Japan Life: My Experience Working as a Software Engineer in Japan

It’s been almost 7 years now since I started my career here in Japan and so far it’s been great.

Company 1: The Stepping Stone

I came here the Summer of 2013. Working as a Software (Bridge) Engineer for an IT company in Shin Yokohama; which mostly do printing related software.

This is your typical Japanese company but with most of the employees (Software Engineers and Testers) being Filipinos. The high ranking employees are mostly Japanese with a single Filipino manager. We were like 30 to 50 Filipinos working in two offices; both are in Kanagawa Prefecture.


  • No urgent need for Japanese language since most of the employees are Filipinos.
  • There are company dormitories so no need to worry about your accommodations and utility bills.
  • Our HR lady handles all matters related to Japanese ward office and immigrations.
  • Sponsors working visa and basically the one who will fly you to Japan.
  • You feel less home sick since you are around with a lot of Filipinos who you can talked to most of the time.
  • Do company outing like Philippine companies once a year.
  • Provides flight fare money for a Philippine vacation once a year.


  • The technology stack is pretty much outdated and you work most of the time with printer related technologies.
  • Low to mediocre salary which is not much of an increase from your salary in the Philippines.
  • Long and unnecessary meetings.
  • The dreaded Japanese trademark overtime work. Like 9AM to 10PM work hours most days of the week.
  • Taking long paid leaves is frowned upon.
  • No good coffee.

Overall, it’s not a great company but somehow tolerable. I left the company after a year and 10 months of working there. I still hang out with former colleagues specially during winter because we snowboard as a group.

Do I regret working for this company? Not really. It was an easy way to get a working visa and I had great company with my friends there (Nothing beats movie and karaoke nights with fellow Filipinos). I just had to leave at some point because it’s a really not a good place career-wise.

Company 2: The Good Place

The second company I worked for in Japan is an e-commerce company whose Engineering team is mostly composed of foreigners. This company really helped me develop my software engineering skills and gave my career a great push. This company has good business relationships with Rakuten, Google and Yahoo.

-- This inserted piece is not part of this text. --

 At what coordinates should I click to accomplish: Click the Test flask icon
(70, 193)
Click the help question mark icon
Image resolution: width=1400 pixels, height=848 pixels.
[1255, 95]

  • Little to no Japanese language requirement since the team communicates in English.
  • Good salary and great salary increase every year.
  • Good and skilled colleagues. I enjoyed a lot of our technical discussions. Even our non work related talks and lunch conversations were nice.
  • Great Manager and Head of Engineering. Tasks and schedules were rarely a problem since both of them are very knowledgeable with software development.
  • Meetings are only held when necessary. We use Slack for communications.
  • Great work life balance. You can work at home 1 day per week if you want.
  • The technology stack is good and as long as you can properly document and do it, you are free to use any programming language and framework you like.
  • A year before I left, we started working on Machine Learning and Blockchain related projects.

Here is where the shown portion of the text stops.